Knowing that the plot tool needs the geojson, a connection from the geojson output to the corresponding input can be created.
```bash
s4n connect demo --from shp2geojson/districts --to plot_map/geojson
```
As the plot step also needs the election data, another connection can be created.
```bash
s4n connect demo --from download_election_data/data --to plot_map/csv
```
Now we need to wire up the inputs. The input connections for `ags`, `election`, `feature`and `shapes` will be created as follows:
```bash
s4n connect demo --from @inputs/feature --to plot_map/feature
s4n connect demo --from @inputs/shapes --to shp2geojson/data_braunschweig
```
The last step is to add the output to the workflow. Only the `png` file is desired.
```bash
s4n connect demo --from plot_map/plot --to @outputs/map
```
The final workflow needs to be saved.
```bash
s4n save demo
```
## Workflow Execution
We want to clean our workspace by deleting the outputs we created by creating the CommandLineTools.
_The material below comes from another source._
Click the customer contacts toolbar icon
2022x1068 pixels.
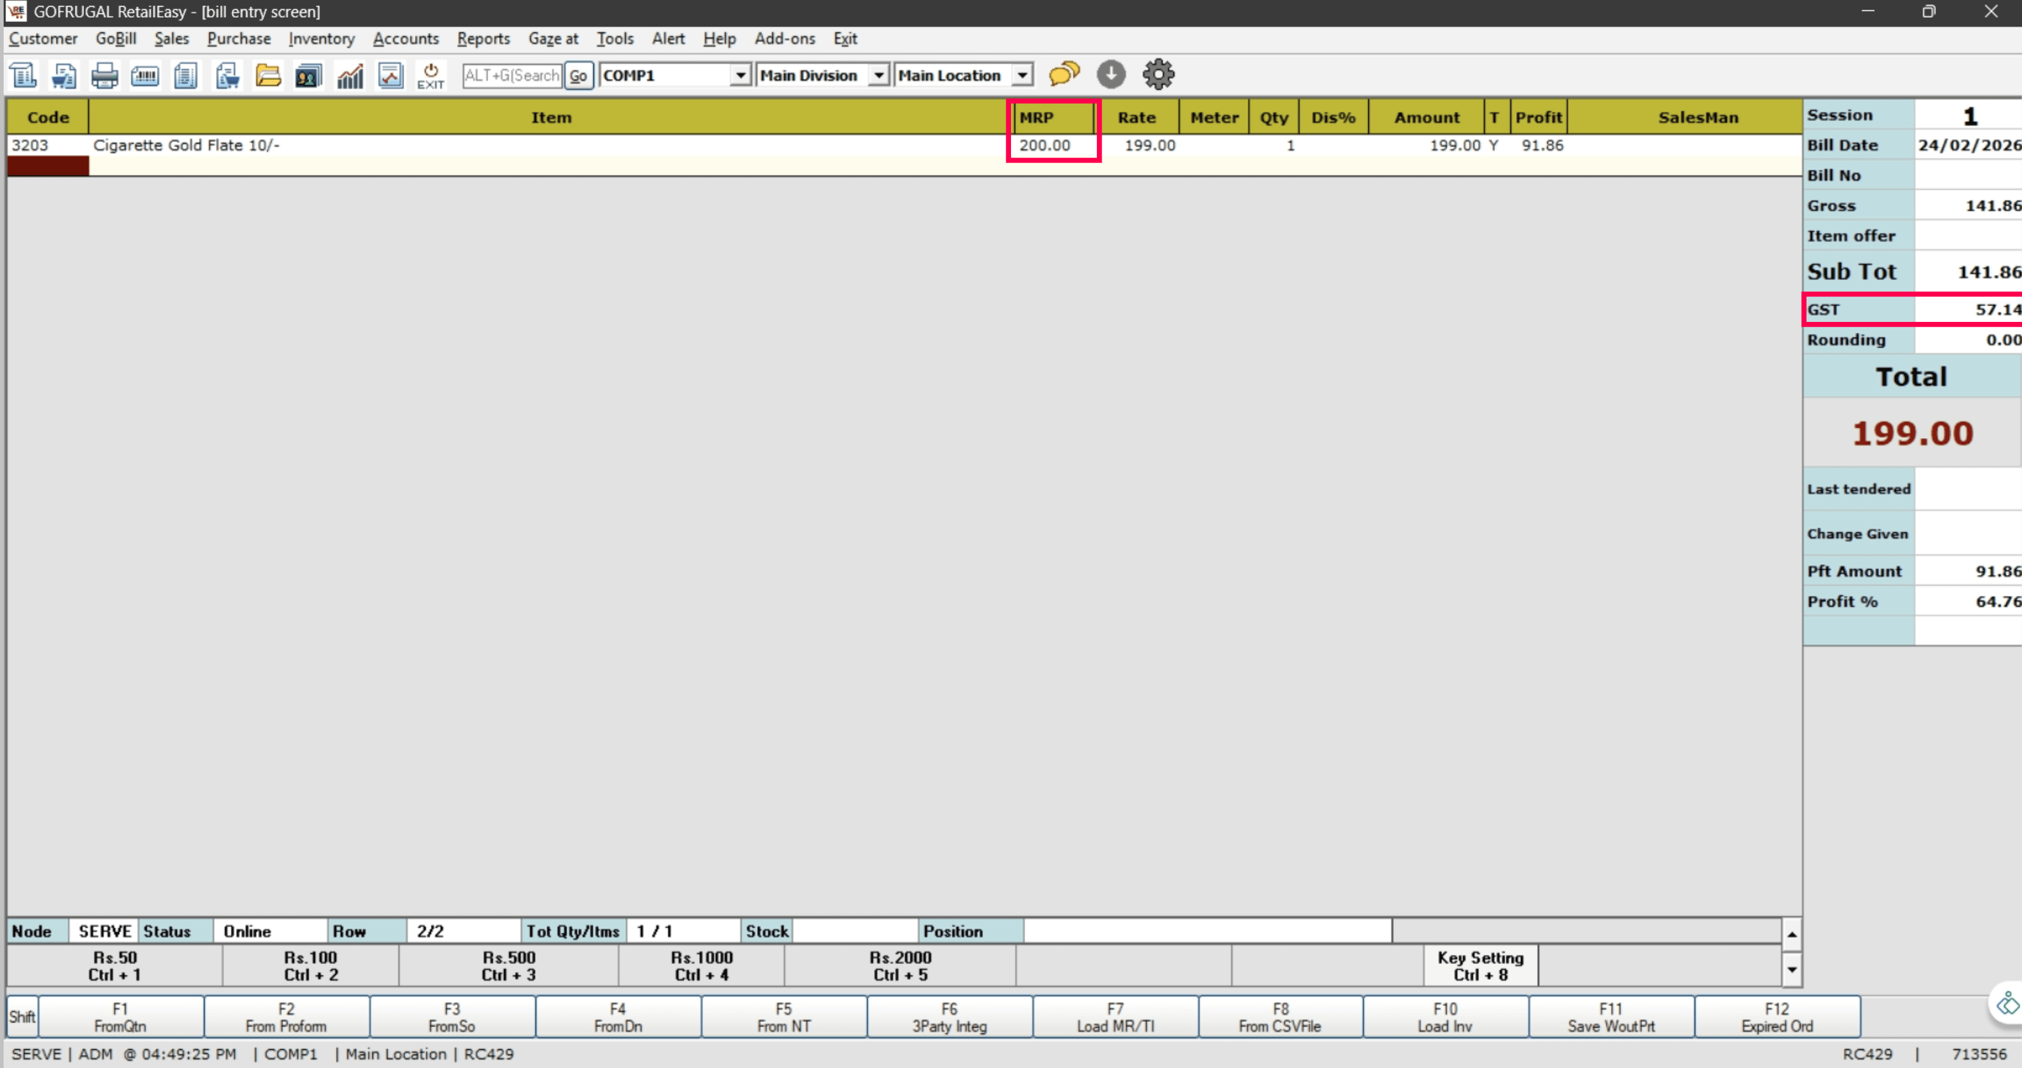tap(308, 75)
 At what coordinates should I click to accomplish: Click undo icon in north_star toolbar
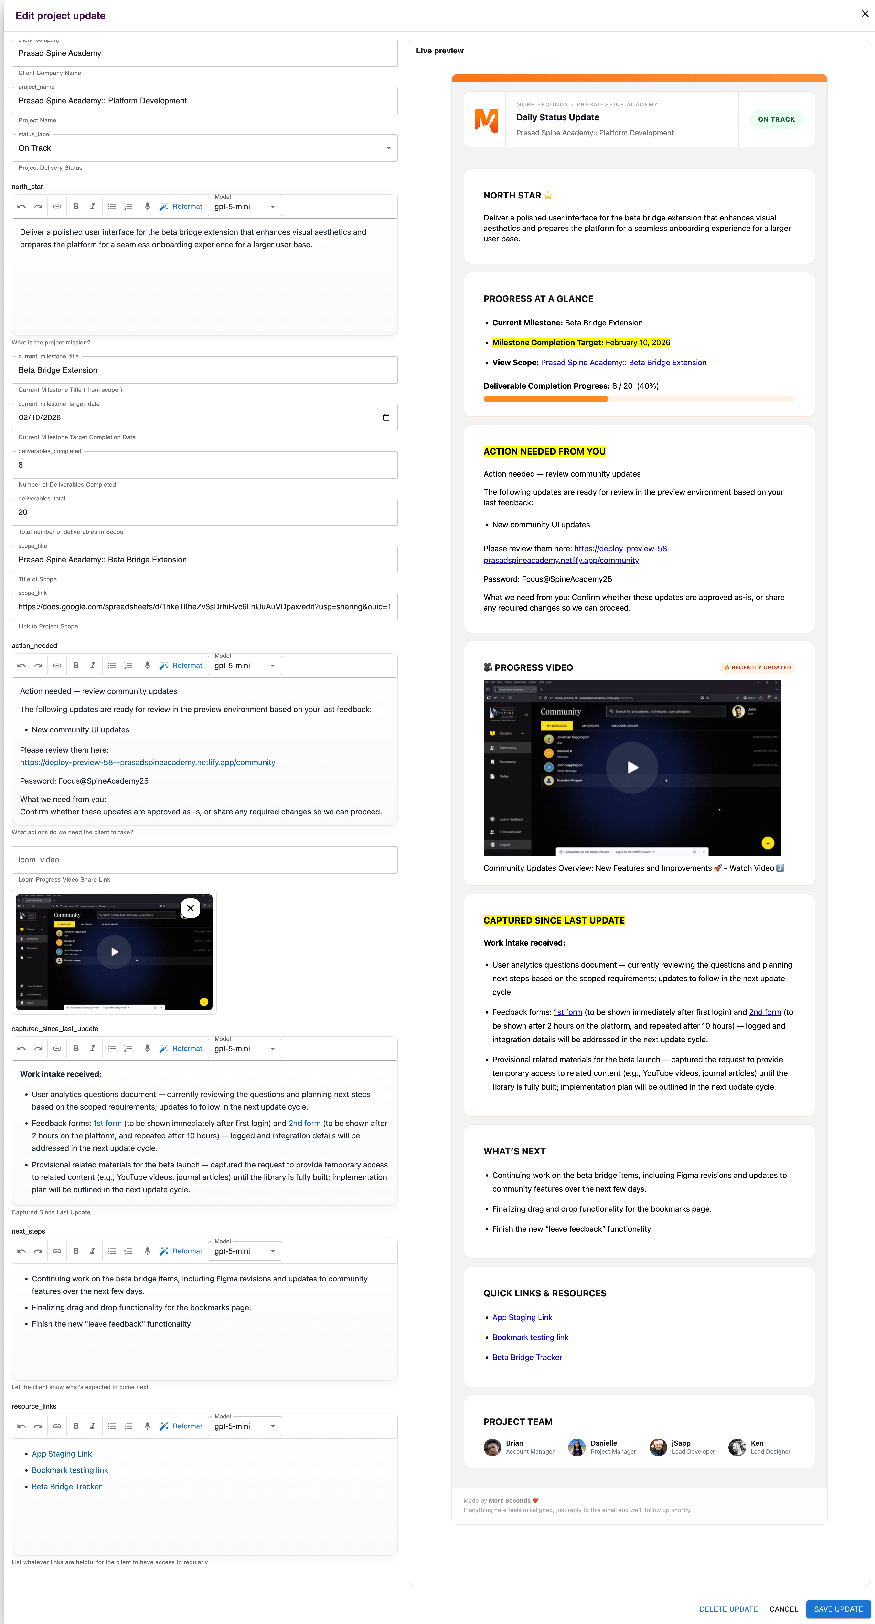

For the execution a parameter file will be created using the `s4n execute make-template` command.
```bash
s4n execute make-template workflows/demo/demo.cwl > inputs.yml
```
This needs to be updated using the correct input values:
```yaml
ags: "03101000"
election: Bundestagswahl 2025
shapes:
class: Directory
location: data/braunschweig
feature: F3
```
Execution of the Workflow is done by
```bash
s4n execute local workflows/demo/demo.cwl inputs.yml
```